Wednesday, July 27, 2005

Che

One of the more baffling fads of the past few years, the idolizing of Che Guevara, is brutally dissected in this excellent article in the New Republic (via Zacht Ei).
Guevara might have been enamored of his own death, but he was much more enamored of other people's deaths. In April 1967, speaking from experience, he summed up his homicidal idea of justice in his "Message to the Tricontinental": "hatred as an element of struggle; unbending hatred for the enemy, which pushes a human being beyond his natural limitations, making him into an effective, violent, selective, and cold-blooded killing machine.
Do read the whole thing. This absurd cult has been partially invigorated by last year's movie The Motorcycle Diaries. At the time, Slate ran an outstanding review of this despicable exercise in revisionism.

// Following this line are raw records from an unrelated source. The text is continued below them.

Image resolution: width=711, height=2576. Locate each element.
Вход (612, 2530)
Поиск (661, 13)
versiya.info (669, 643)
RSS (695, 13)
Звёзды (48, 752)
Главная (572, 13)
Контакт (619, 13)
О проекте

Yet the entire movie, in its concept and tone, exudes a Christological cult of martyrdom, a cult of adoration for the spiritually superior person who is veering toward death—precisely the kind of adoration that Latin America's Catholic Church promoted for several centuries, with miserable consequences.
Che Guevara was an ignorant, violent thug, who destroyed countless lives not only by killing hundreds of his political opponents but also by completely destroying the previously sound economies and emerging political systems of several states. What on earth is there to celebrate?